Chuck Kuecker wrote:
> However, I have to question whether low
> intelligence indicates a 'chaotic' view. I
> would expect the lower intelligence would
> entail a simpler view of the world. A child
> begins with a simple view of things around
> him, and adds complexity as he grows and
> learns. A less intelligent person does not
> learn as quickly, and would be less
> sophisticated in his views.

But doesn't a limited ability to handle complex situations lead to a
chaotic view? A higher intelligence can see the cause and effect of
many things simultaneously. A lesser intelligence that is unable to
see cause and effect sees randomness and probability.

Now read this quote from Hans Moravec (Simulation, Consciousness,
Existence - Telepolis 96):

---

"Hartle and Gell-Mann note that if we were to try to observe and remember events at the finest possible detail - around 10^-30 centimeters, far smaller than anything reachable today - the interference of all possible worlds would present a seething chaos with no permanent structures, no quiet place to store memories, effectively no consistent time. At a coarser viewing scale - 10^-15 centimeters, the submicroscopic world touched by today's high-energy physics - much of the chaos goes unobserved, and multiple worlds merge together, canceling the wildest possibilities, leaving those where particles can exhibit a consistent existence and motion, if still jaggedly unpredictable, through a vacuum that boils with ephemeral virtual energy. Everyday objects have the smooth, predictable trajectories of common sense only because our dim senses are coarser still, registering nothing finer than 10^-5 centimeters. At scales larger than the everyday (or the Hartle Gell-Mann analysis), the events we consider interesting are blurred to invisibility, and the universe is increasingly boring and predictable. At the largest possible scale, the universe's matter is canceled by the negative energy in its gravitational fields (which strengthen while releasing energy, as matter falls together), and in sum there is nothing at all.

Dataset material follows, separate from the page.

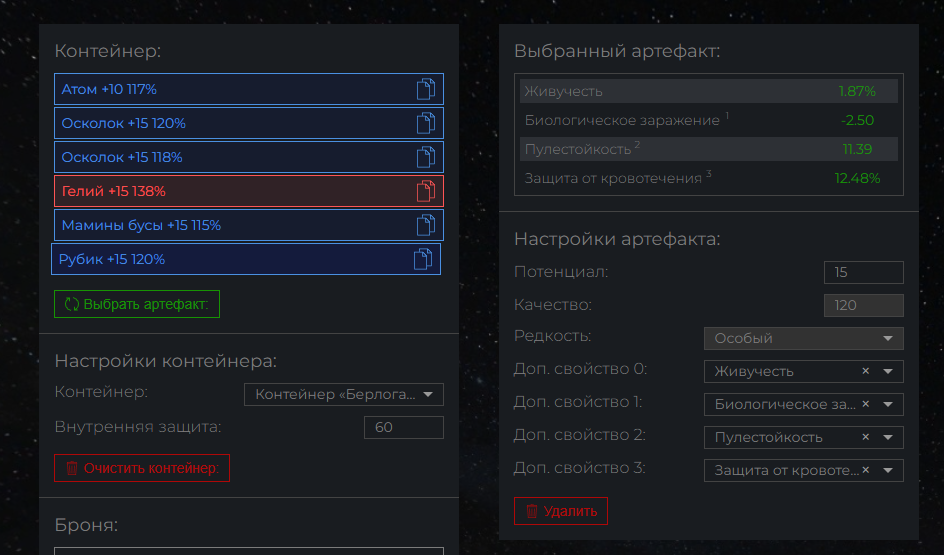
Task: Open the Контейнер «Берлога» dropdown
Action: (x=344, y=394)
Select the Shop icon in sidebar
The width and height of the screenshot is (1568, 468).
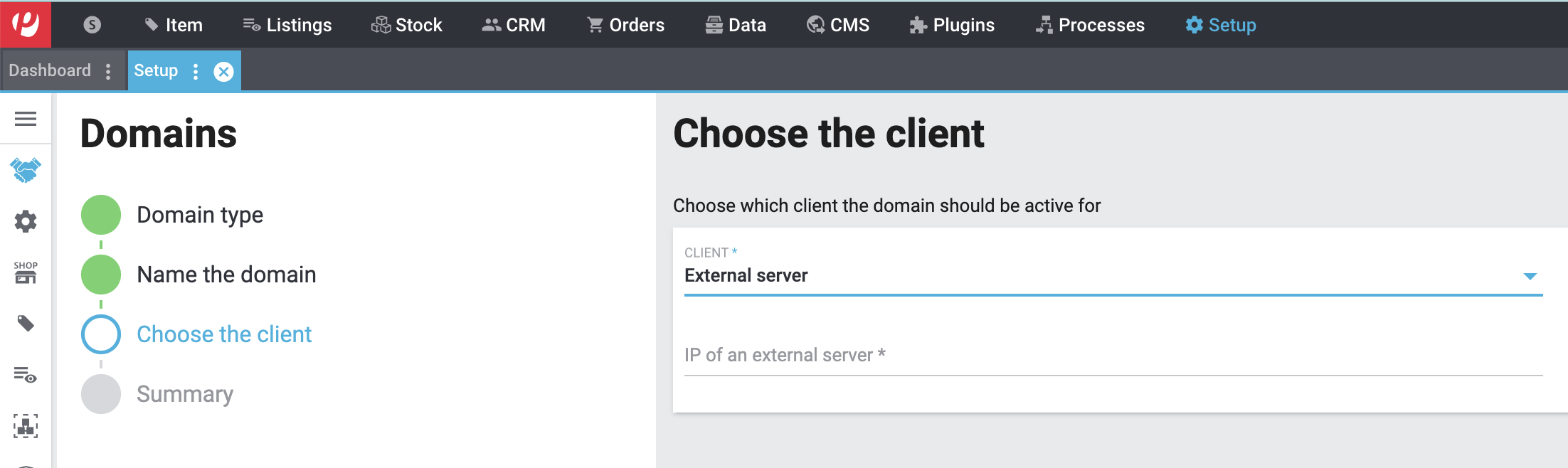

The odd thing about the Gell-Mann Hartle spectrum is that it is not some external knob that controls the interaction intensity, but varying interpretations of a single underlying reality made by observers who are part of the interpretation."

---

So the predictability of the world is related to how you consciously observe it. I'm not exactly the authroity on the Gell-Mann Hartle Spectrum so don't take anything I say at face value. But someone who's "more conscious" (is seeing things on larger scale i.e. more complexity) would seem more intelligent than someone who is "less-conscious." So it could be that intelligence and consciousness is the same thing.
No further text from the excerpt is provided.